La Cámara de Minería del Ecuador (CME), anunció este miércoles, 9 de julio, que presentó una demanda de inconstitucionalidad ante la Corte Constitucional, contra la reciente imposición de una tasa de supervisión y control que, según el sector, “es técnica, jurídica y económicamente inviable”.
La CME aclaró en sus redes sociales que la acción “no es contra el Gobierno sino en defensa del principio de legalidad, la proporcionalidad tributaria y la seguridad jurídica”.
En una rueda de prensa convocada posteriormente a la presentación de la demanda, María Eulalia Silva, presidenta ejecutiva de la CME, reiteró que esta acción no es un ataque al Gobierno, sino en defensa del futuro de una industria estratégica.
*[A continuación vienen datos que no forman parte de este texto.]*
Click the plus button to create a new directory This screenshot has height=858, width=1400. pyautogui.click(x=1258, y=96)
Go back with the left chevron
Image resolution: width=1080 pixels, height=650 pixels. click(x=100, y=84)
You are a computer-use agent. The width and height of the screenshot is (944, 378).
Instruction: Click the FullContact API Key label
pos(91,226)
“Estamos abiertos al dialoga, pero no podemos quedarnos de brazos cruzados fronte a una medida que pone en riesgo la minoría legal. Esta tasa debó construirse con criterios técnicos y con participación de los actores involucrados”, enfatizó.
Piden normas claras, sostenibles y justas
Durante la presentación de la demanda, el abogado Emilio Suárez explicó los fundamentos jurídicos: “La Corte puede suspender esta norma para evitar daños irreparables. Hemos planteado suficientes argumentos para que se revise esta disposición”.
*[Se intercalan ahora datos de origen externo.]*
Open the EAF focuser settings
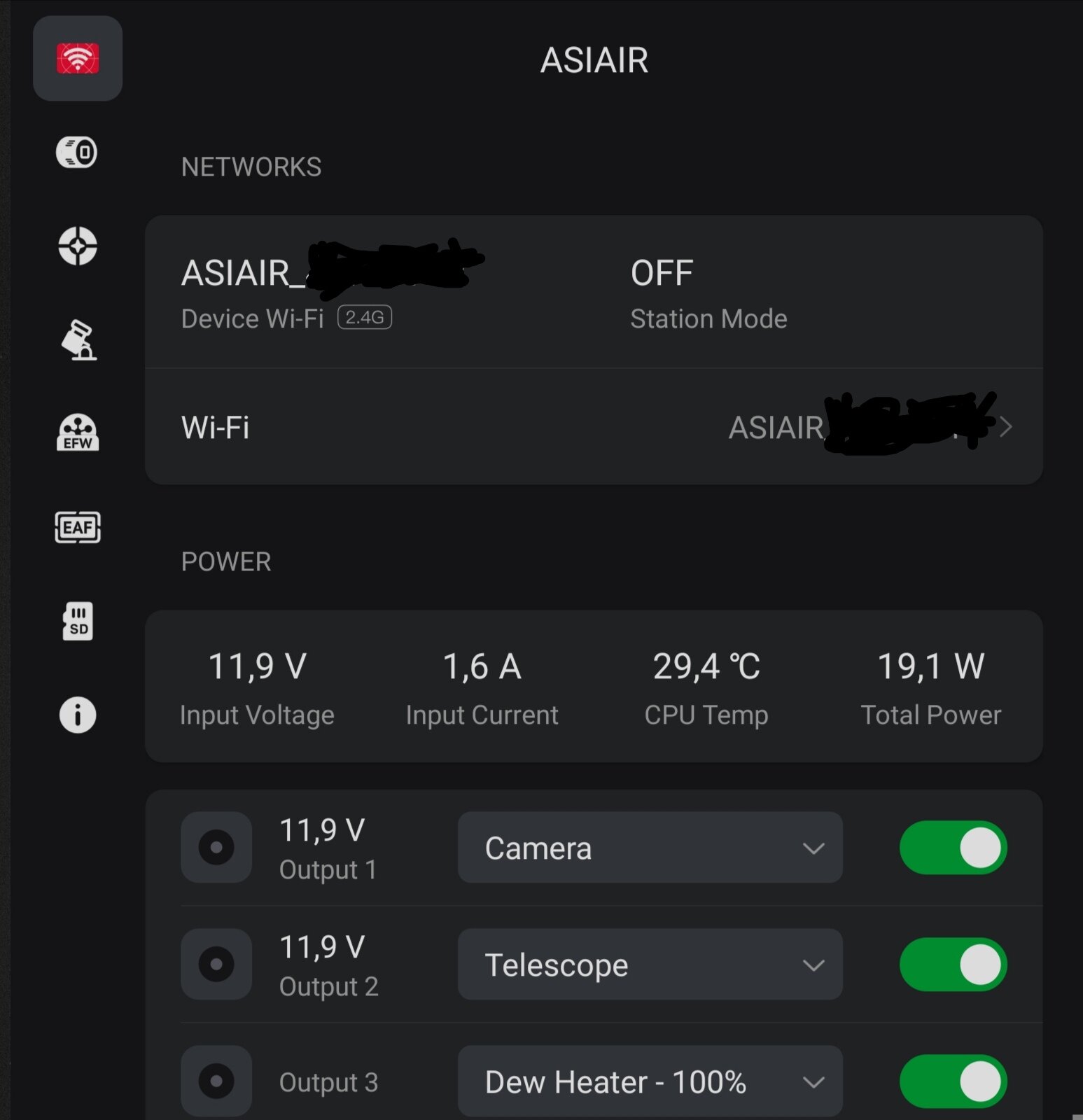This screenshot has width=1083, height=1120. click(x=78, y=527)
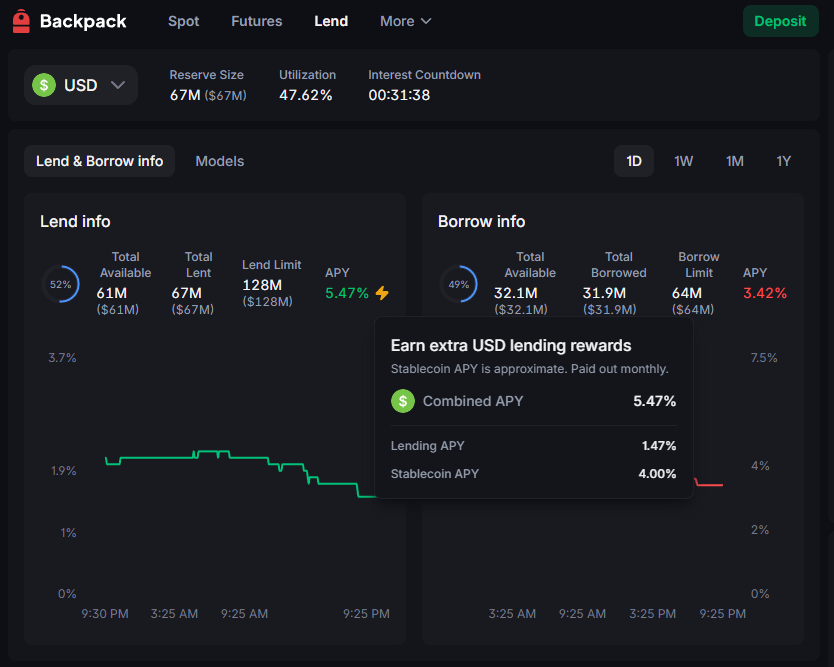Open the Futures page

click(x=257, y=21)
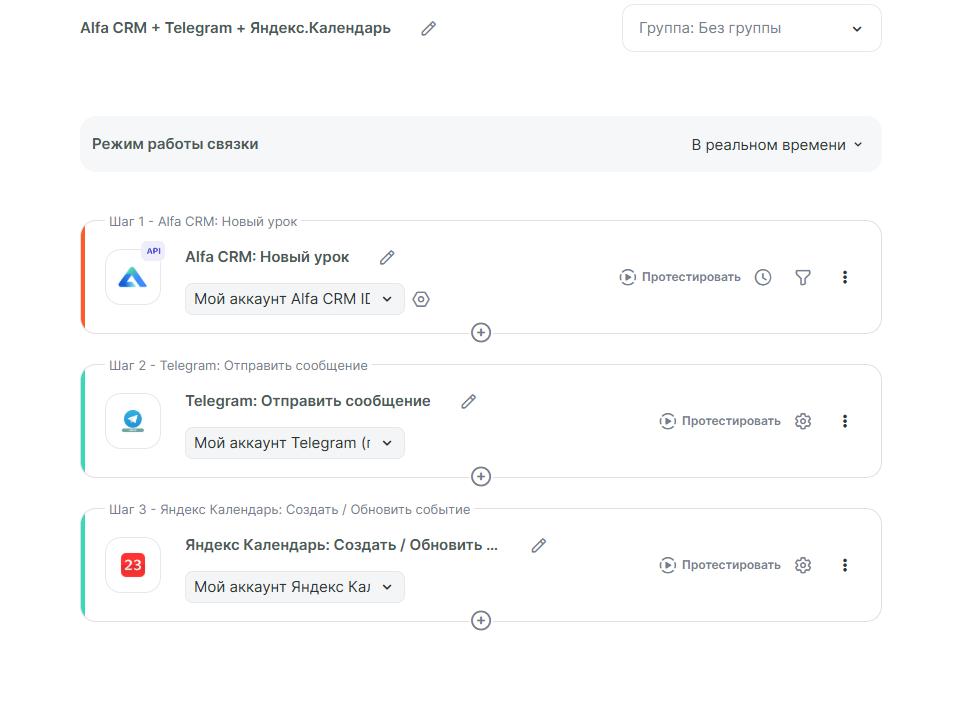The height and width of the screenshot is (711, 960).
Task: Open the filter funnel icon in step 1
Action: (x=802, y=277)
Santiago Caviedes, economista y representante de Humboldt Management, advirtió que la tasa vuelve a Ecuador “el país más caro de la región para explorar”. Afirmó que la norma lanza un mensaje negativo a los inversionistas. “Sin exploración, no habrá minería legal”, insistió.
Óscar Loor, titular de la Cámara Nacional de Minería, afirmó que la medida afecta sobre todo a pequeños mineros con títulos y contratos legales. “Esta tasa es un impuesto encubierto que pone en peligro miles de operaciones. Fomenta la informalidad cuando todos buscamos lo contrario: legalidad, empleo y tributos”, expresó.
Guillermo Godoy, presidente de CAPEMINE, advirtió que la situación no solo es económica, sino también social. “En muchas comunidades, la minería legal es la única fuente de sustento. Si paran las actividades, el golpe humano será enorme”, señaló.
El sector minero reiteró su apertura al diálogo. Pidió que la fiscalización se mantenga, pero con normas claras, sostenibles y justas.